Copy the lines from the one containing "You are a GUI" through the last line, both included, and change "switch" to "toggle" while keeping everything else the same. Leave out the pictures.
-- BEGIN Stored records --
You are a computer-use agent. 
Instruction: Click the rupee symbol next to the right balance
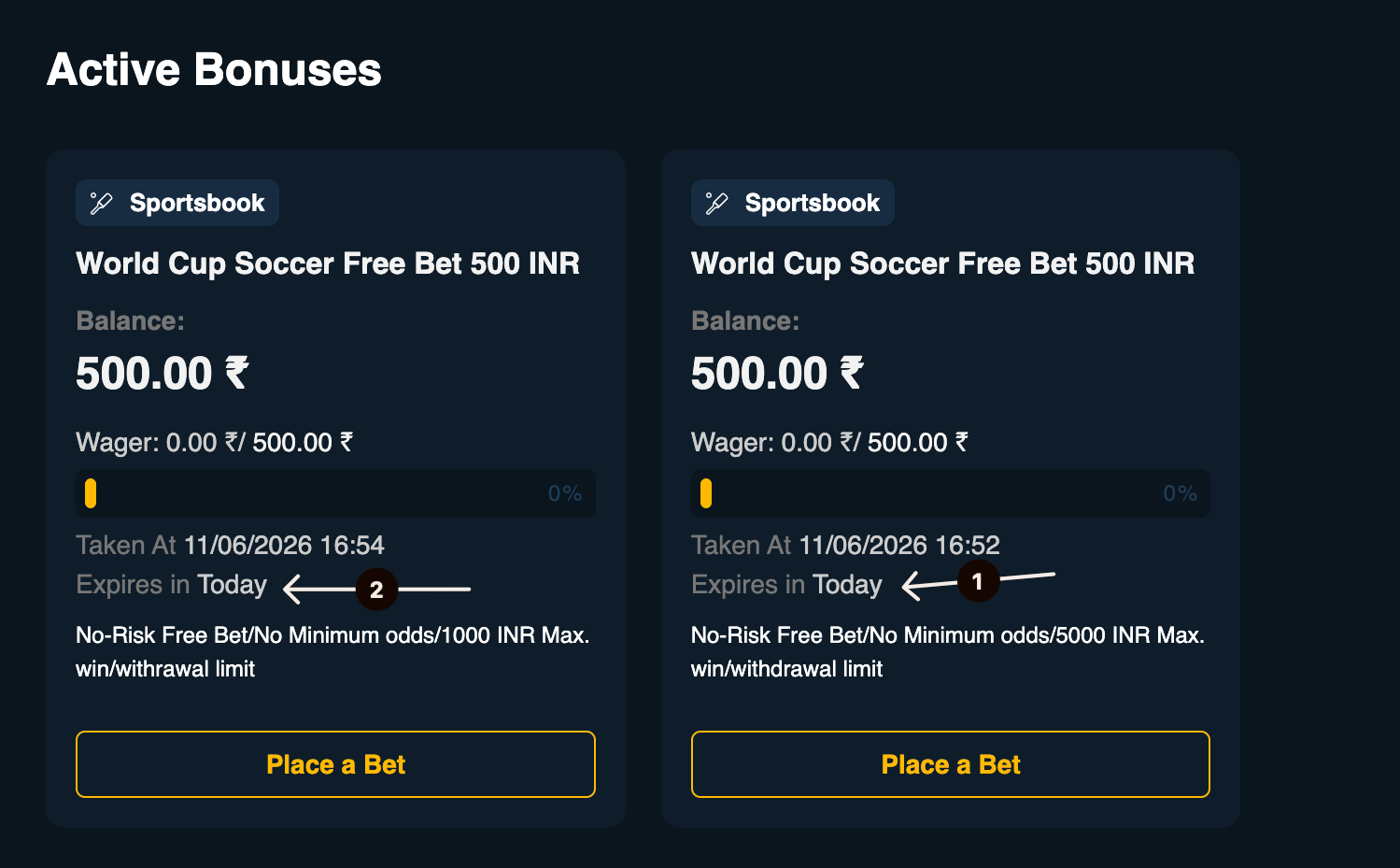click(x=852, y=373)
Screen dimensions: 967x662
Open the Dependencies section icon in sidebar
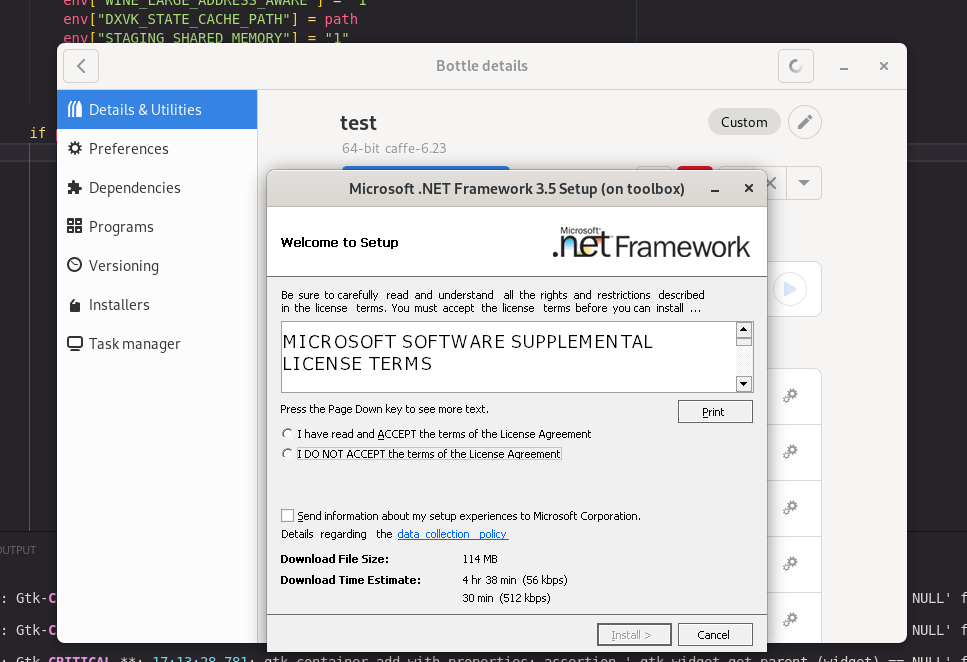[x=74, y=187]
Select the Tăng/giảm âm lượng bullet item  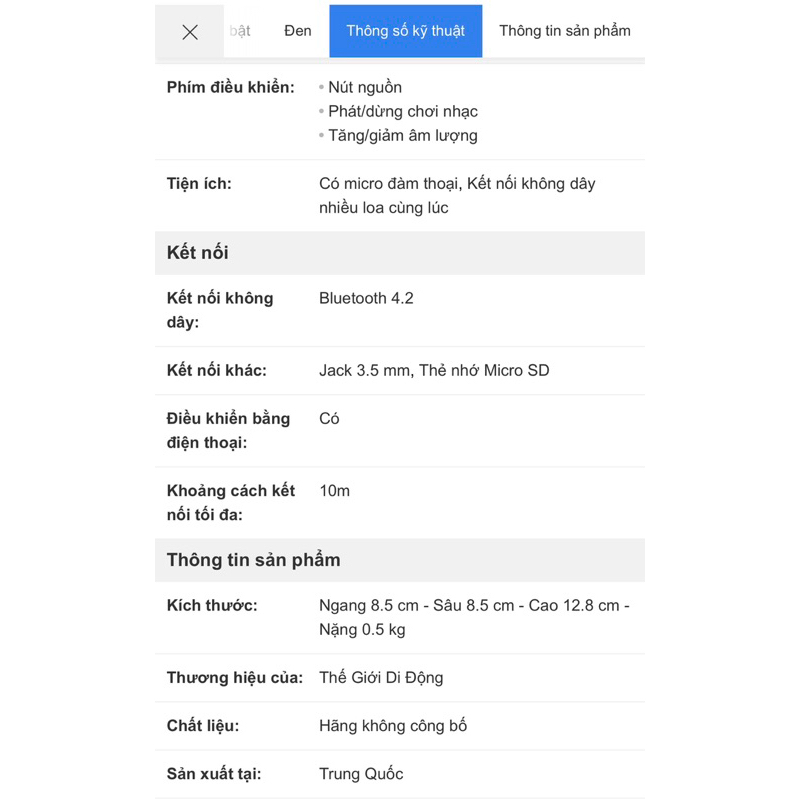(x=403, y=136)
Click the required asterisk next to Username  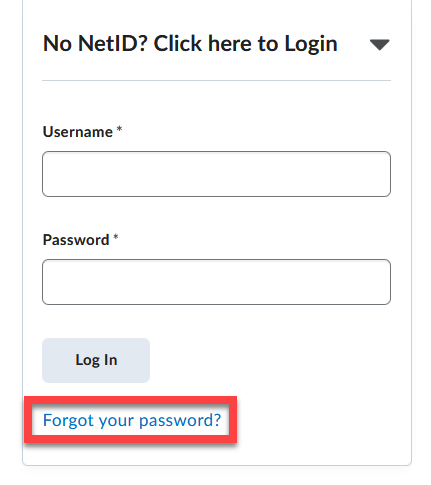[119, 129]
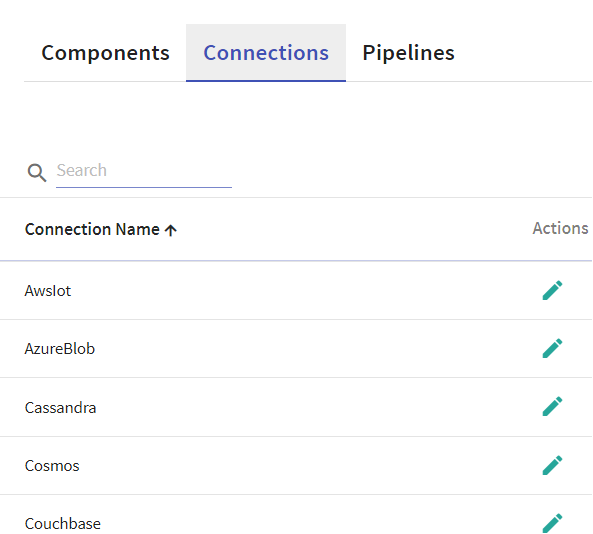Image resolution: width=593 pixels, height=534 pixels.
Task: Sort by Connection Name column header
Action: (x=92, y=229)
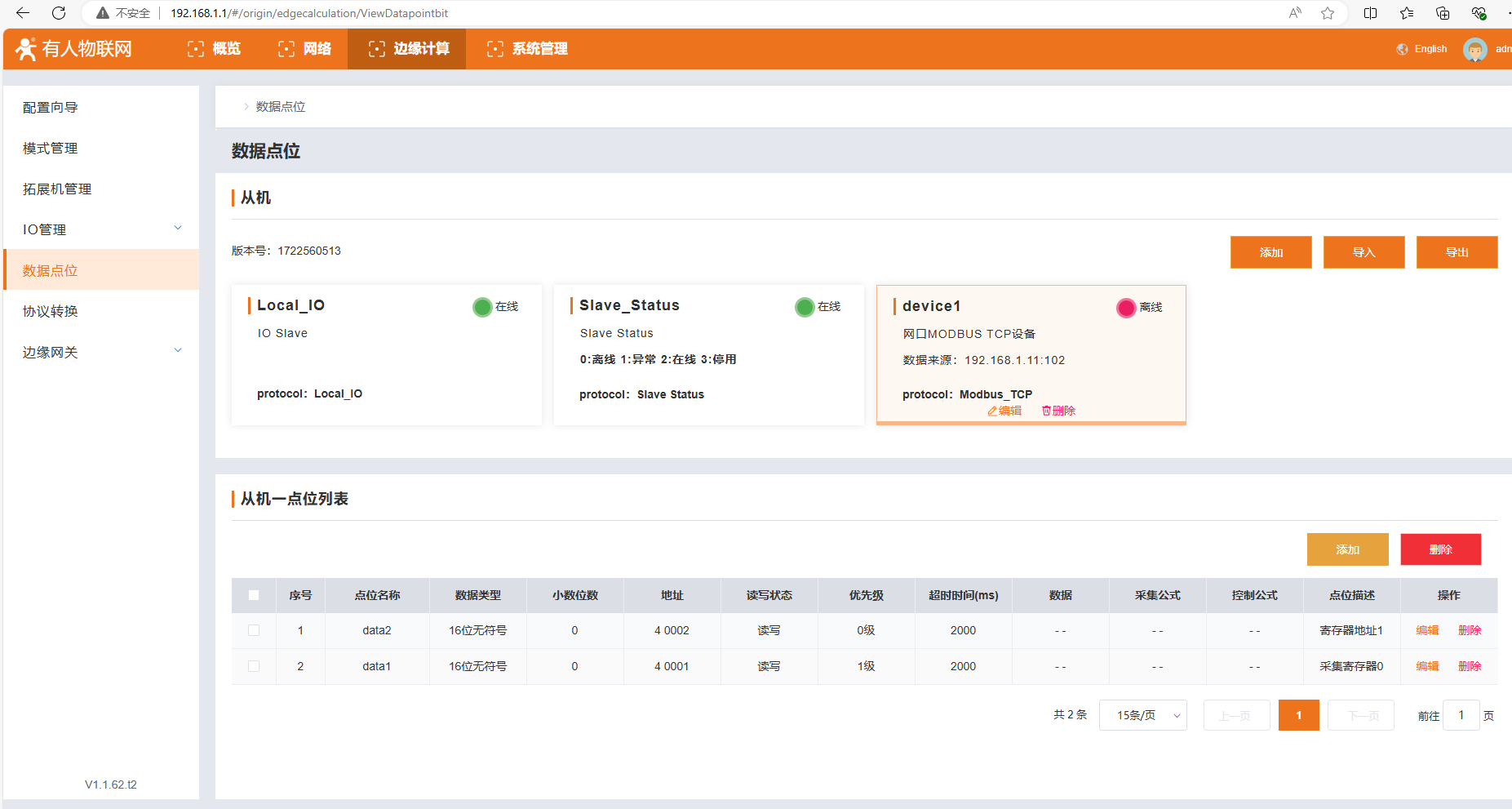Check the checkbox for data2 row

254,630
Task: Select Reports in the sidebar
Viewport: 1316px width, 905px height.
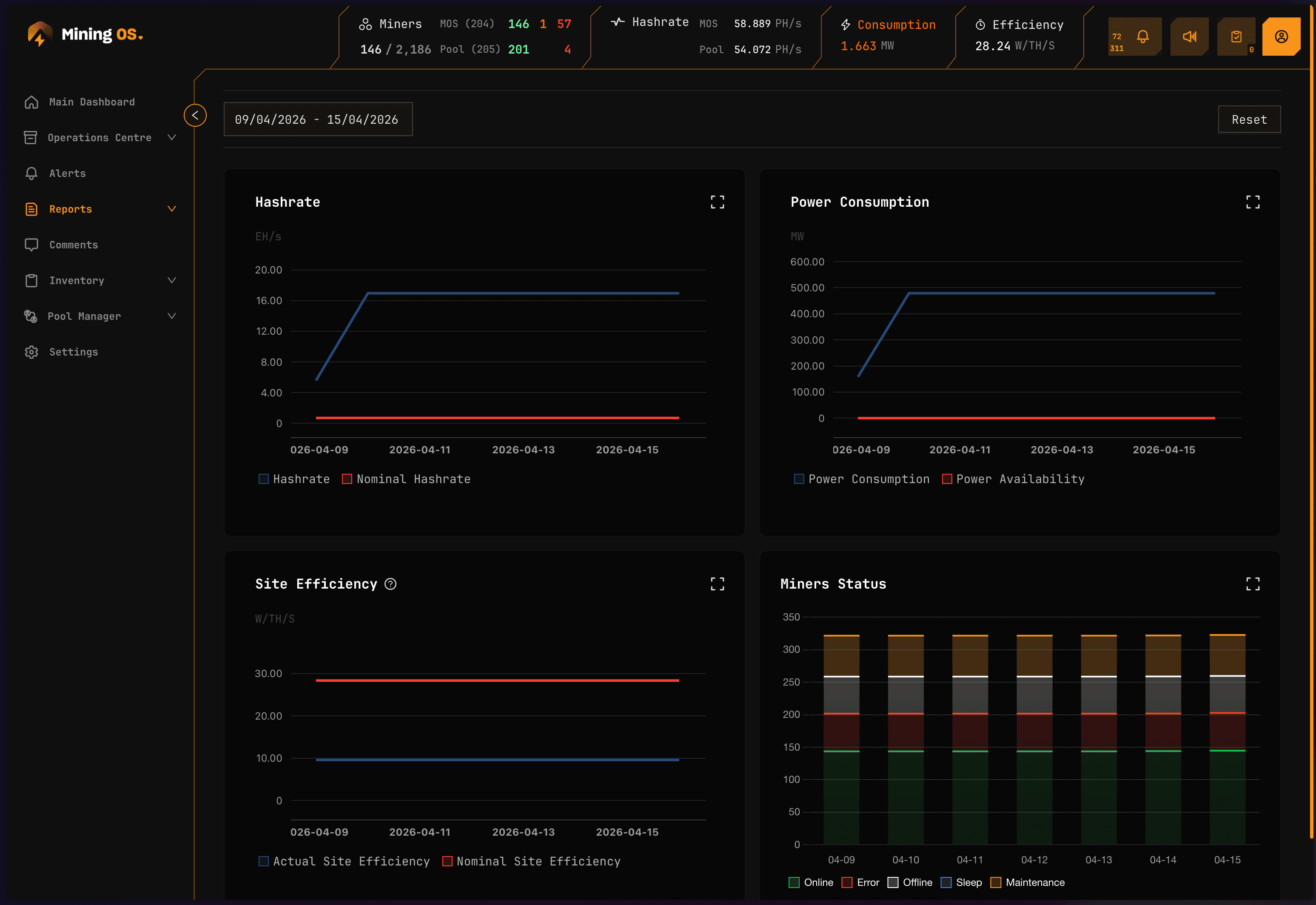Action: pyautogui.click(x=70, y=209)
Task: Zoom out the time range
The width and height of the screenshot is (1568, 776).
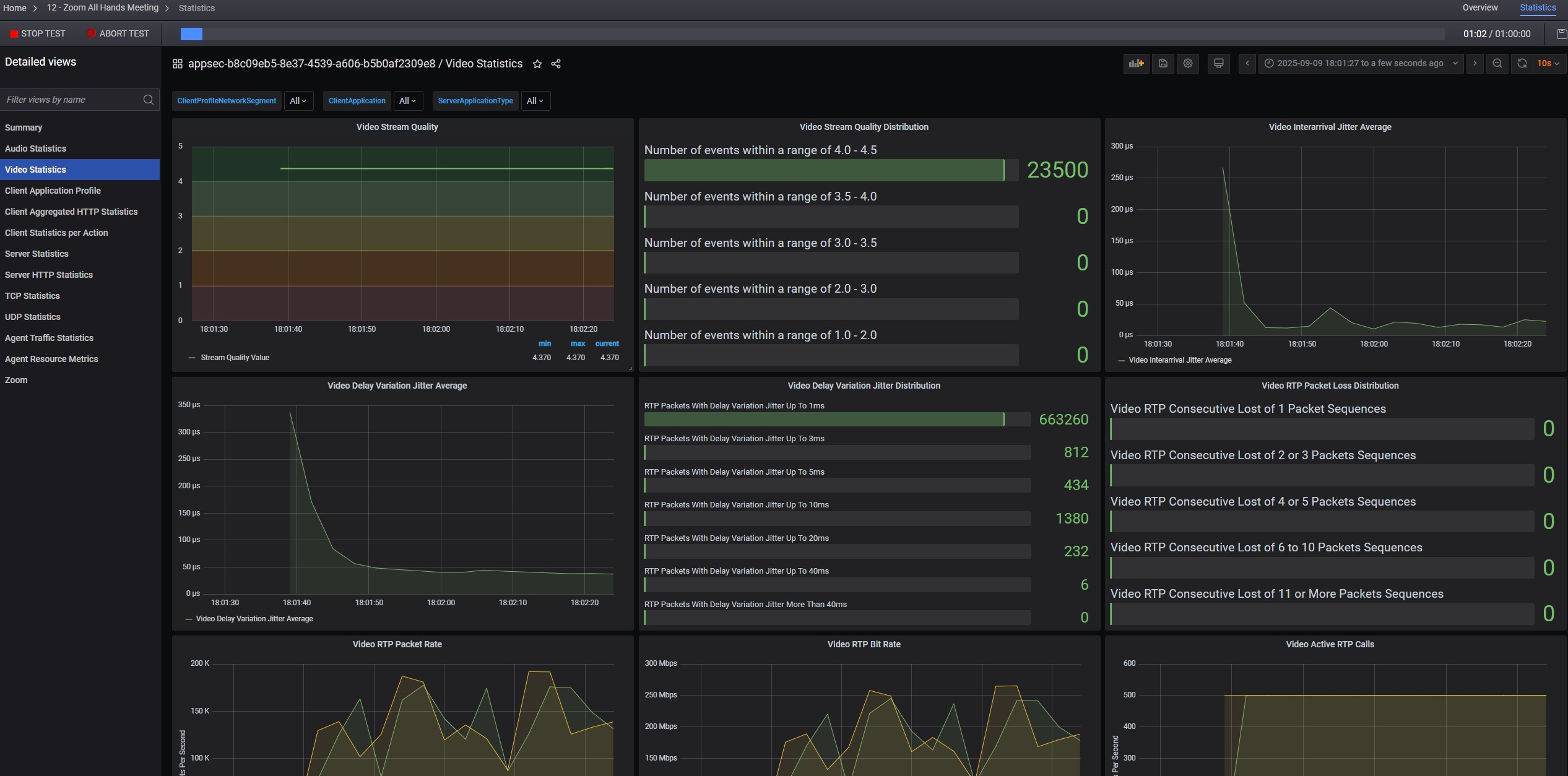Action: (x=1497, y=63)
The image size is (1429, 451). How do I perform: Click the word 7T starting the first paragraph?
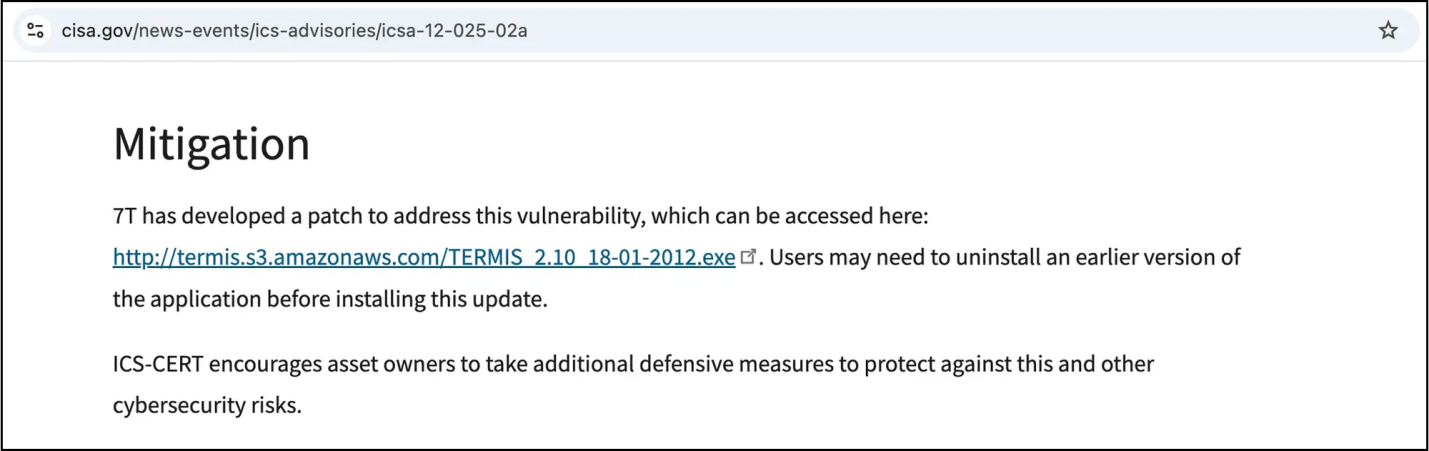125,215
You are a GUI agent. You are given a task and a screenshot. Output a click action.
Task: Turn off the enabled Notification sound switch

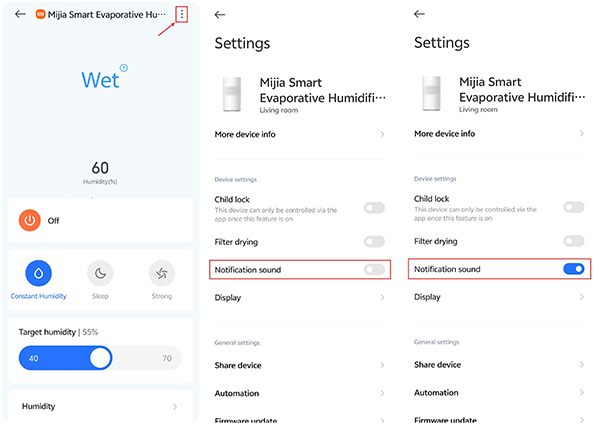[x=573, y=269]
-- END Stored records --
● Task solution
You are a GUI agent. You are given a task and a screenshot. Output a click action.
Task: Turn off the enabled Notification sound toggle

[x=573, y=269]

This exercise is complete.